>>>>>

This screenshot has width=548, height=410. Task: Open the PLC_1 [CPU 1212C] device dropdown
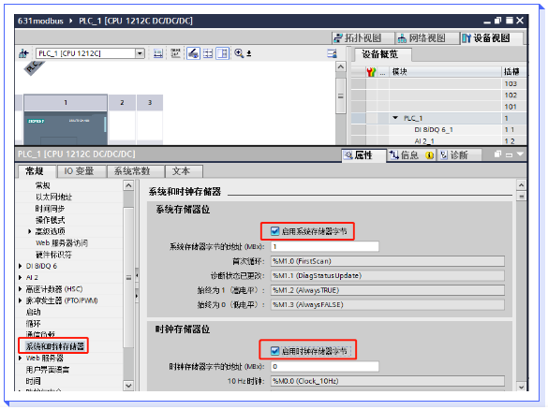(x=140, y=53)
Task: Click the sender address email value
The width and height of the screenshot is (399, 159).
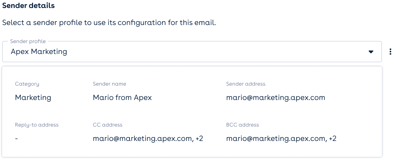Action: (x=276, y=98)
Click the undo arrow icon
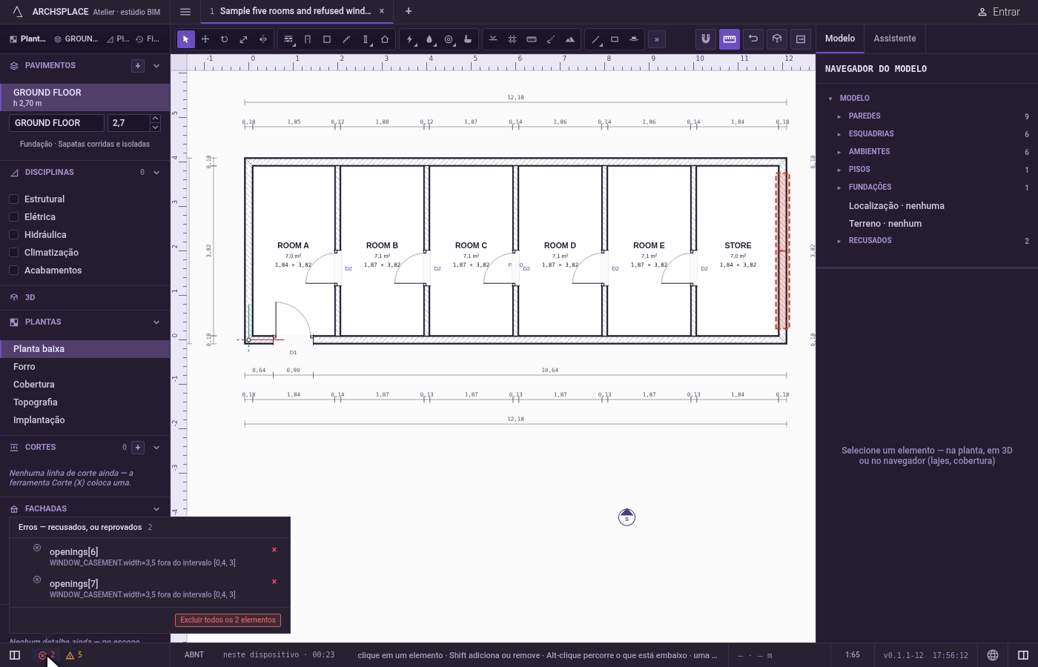Screen dimensions: 1038x667 tap(753, 39)
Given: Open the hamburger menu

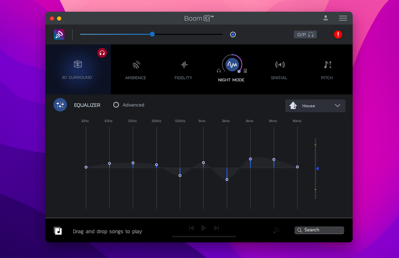Looking at the screenshot, I should [343, 18].
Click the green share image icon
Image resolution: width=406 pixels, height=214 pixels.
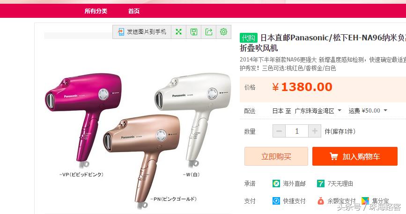pos(209,31)
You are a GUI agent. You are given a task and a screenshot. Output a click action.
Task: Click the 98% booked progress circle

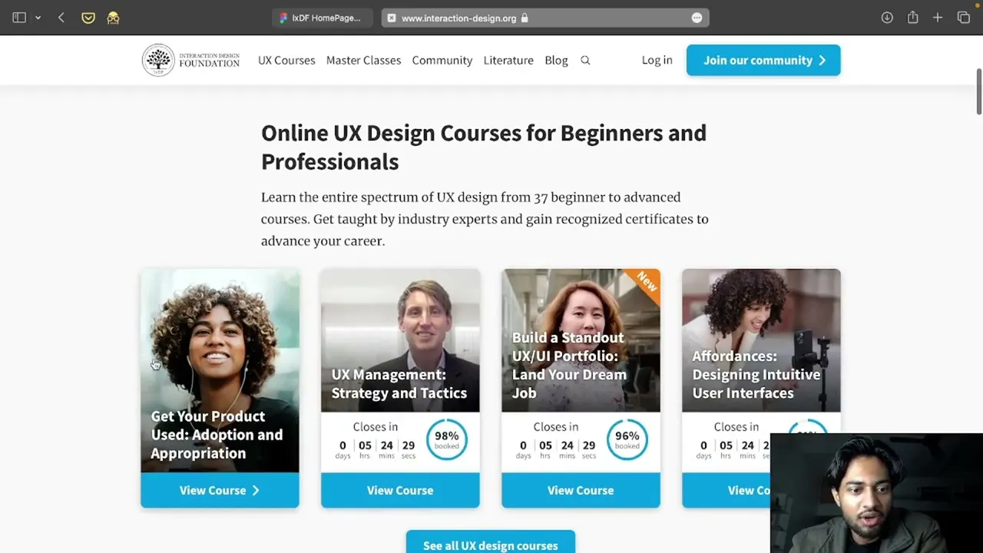446,439
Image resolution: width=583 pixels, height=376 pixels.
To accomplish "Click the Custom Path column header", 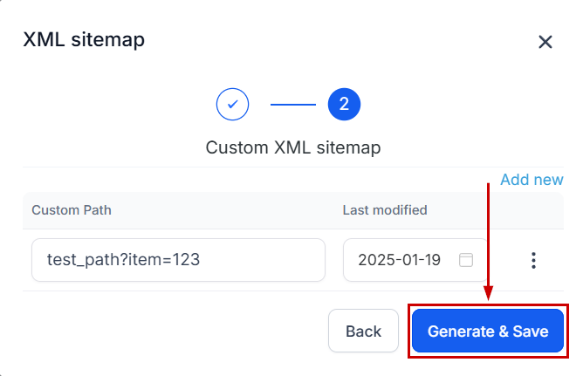I will pos(72,209).
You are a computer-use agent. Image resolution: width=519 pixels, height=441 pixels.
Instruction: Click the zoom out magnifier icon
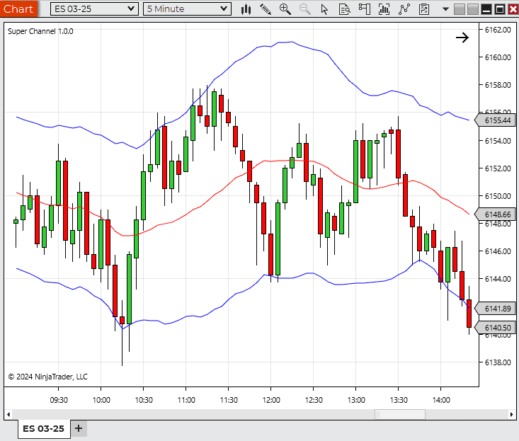pyautogui.click(x=305, y=9)
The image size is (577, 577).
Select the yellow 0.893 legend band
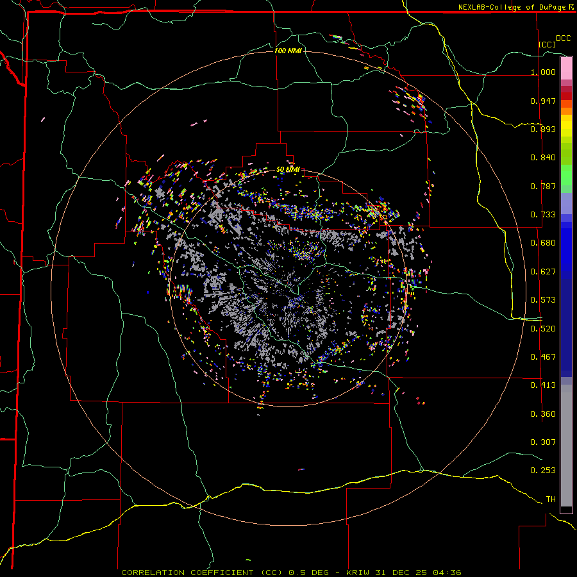tap(566, 129)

<<<<<

WHAT TO WORK ON =>
Transcribe exactly, and only, the lines from the line with "The image size is (577, 577)." through the last line of the records, inclusive; the pictures do not belong in the copy.

RESPONSE =>
The image size is (577, 577).
Select the yellow 0.893 legend band
tap(566, 129)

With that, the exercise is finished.